(Stored records)
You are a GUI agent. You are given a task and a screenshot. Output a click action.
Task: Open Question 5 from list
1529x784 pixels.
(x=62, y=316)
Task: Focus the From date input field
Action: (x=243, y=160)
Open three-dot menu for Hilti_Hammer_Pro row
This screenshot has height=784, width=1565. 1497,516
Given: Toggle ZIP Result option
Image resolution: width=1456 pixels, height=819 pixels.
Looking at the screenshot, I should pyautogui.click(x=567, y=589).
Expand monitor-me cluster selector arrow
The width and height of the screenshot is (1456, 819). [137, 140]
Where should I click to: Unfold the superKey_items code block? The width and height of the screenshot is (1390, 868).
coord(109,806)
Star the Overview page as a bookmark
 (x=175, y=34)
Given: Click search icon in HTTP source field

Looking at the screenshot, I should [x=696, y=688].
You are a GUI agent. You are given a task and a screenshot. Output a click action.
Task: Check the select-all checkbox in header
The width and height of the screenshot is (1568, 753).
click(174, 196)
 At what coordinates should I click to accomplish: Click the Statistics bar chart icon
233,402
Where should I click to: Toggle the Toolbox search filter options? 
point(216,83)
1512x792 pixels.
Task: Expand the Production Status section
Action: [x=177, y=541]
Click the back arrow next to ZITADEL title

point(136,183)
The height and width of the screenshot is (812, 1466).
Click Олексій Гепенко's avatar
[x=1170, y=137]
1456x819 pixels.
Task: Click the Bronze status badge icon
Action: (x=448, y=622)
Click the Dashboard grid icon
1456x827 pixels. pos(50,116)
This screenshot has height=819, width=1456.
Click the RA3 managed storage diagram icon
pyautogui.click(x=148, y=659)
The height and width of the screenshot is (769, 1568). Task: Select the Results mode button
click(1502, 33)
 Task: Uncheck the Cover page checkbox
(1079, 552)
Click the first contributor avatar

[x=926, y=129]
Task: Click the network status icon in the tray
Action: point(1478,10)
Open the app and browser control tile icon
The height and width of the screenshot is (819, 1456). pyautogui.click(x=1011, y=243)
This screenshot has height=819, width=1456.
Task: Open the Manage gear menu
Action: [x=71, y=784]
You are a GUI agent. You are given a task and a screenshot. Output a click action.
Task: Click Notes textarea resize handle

** TASK ITEM **
Above are the records. Print exactly, and only, the lines from the line with "Task: Check the select-all checkbox in header" to the line with "The height and width of the screenshot is (812, 1466).", both inclusive.

** TASK OUTPUT **
Task: Check the select-all checkbox in header
The width and height of the screenshot is (1568, 753).
click(174, 196)
 At what coordinates should I click to accomplish: Click the Statistics bar chart icon
233,402
Where should I click to: Toggle the Toolbox search filter options? 
point(216,83)
1512x792 pixels.
Task: Expand the Production Status section
Action: [x=177, y=541]
Click the back arrow next to ZITADEL title

point(136,183)
The height and width of the screenshot is (812, 1466).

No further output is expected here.